Text provided
Stretching the rand further to ensure
maximum spend is the rather
unpleasant prospect for Transnet
as it girds its loins for a tough year ahead.
The Transnet board’s approved budget
for the coming financial year (April 2009
to March 2010) was not available at the
time of writing but NPA Mother City
port manager, Sanjay Govan, is under no
illusion it’s going to reflect extreme belttightening
procedures.
“Even though we do not have the final
figures, Cape Town’s exports have been
dropping week by week, to around 20%
since November, in some instances either
halting or continuing only by virtue of
existing contracts. Our expectation is that
port turnover will be down at least 10% in
the coming year.”
Govan reflects on Asia’s economic
woes, which have had a knock-on effect
on many other economies. Finance
minister Trevor Manuel has even more
grim news – China’s exports down
17% in January and imports declining a
worrisome 43%, while Japan’s economy
has shrunk 3.3% over the past three
months as it turned in the worst export
performance since 1974.
The container terminal is in the midst
of a R4.2 billion expansion programme
to cater for bigger ships while container
space will more than doubled to 1.4
million teus a year by 2012. This remains
the port’s largest income contributor,
along with bulk cargo, bunkers and ship
repair, but Govan chooses not to dwell on
the precise financial performance of each.
“There is not much we can do about
the crisis. We, as Transnet, are really
gateways to the economy – and we need
to ensure that we spend every single
rand wisely.”
Economic decline notwithstanding, he
nevertheless remains reasonably sanguine
about Cape Town, saying: “The beauty
about the port is that infrastructural
projects continue without interruption,
even though delivery timelines may
be slower.”

Records provided
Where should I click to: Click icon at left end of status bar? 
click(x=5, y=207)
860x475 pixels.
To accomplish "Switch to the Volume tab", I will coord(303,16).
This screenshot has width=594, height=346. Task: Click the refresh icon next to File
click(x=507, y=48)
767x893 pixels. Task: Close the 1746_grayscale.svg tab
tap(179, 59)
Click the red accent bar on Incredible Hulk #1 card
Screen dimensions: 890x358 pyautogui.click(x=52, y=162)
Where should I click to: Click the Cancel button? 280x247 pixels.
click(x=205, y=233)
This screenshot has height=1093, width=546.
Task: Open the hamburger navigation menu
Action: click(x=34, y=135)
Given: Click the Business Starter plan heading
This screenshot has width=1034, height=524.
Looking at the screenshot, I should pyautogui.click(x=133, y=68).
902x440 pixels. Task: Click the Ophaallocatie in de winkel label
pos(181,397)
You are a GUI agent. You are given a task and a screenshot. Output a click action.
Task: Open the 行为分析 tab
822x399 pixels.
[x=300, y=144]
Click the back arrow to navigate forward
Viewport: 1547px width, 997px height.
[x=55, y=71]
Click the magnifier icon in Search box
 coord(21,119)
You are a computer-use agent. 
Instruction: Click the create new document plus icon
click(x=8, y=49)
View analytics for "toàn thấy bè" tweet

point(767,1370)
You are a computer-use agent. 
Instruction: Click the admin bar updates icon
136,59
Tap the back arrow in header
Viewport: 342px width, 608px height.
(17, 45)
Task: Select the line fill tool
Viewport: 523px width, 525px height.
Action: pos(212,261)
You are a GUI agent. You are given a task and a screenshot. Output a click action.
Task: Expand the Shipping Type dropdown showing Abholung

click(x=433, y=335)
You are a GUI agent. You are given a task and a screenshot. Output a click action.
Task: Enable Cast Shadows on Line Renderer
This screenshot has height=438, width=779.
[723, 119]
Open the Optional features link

Aim 1
Answer these questions using the Cape Town port article:
(a) Who is the port manager named in the article?
(b) By how much does he expect port turnover to decline in the coming year?
(c) What is the cost of the container terminal's expansion programme?
Aim 2
Reproduce verbatim the passage of the Cape Town port article from "Stretching the rand" to "procedures.".
The entries above have no connection to the Cape Town port article.

Final result 1
(a) Sanjay Govan
(b) By at least 10%
(c) R4.2 billion

Final result 2
Stretching the rand further to ensure
maximum spend is the rather
unpleasant prospect for Transnet
as it girds its loins for a tough year ahead.
The Transnet board’s approved budget
for the coming financial year (April 2009
to March 2010) was not available at the
time of writing but NPA Mother City
port manager, Sanjay Govan, is under no
illusion it’s going to reflect extreme belttightening
procedures.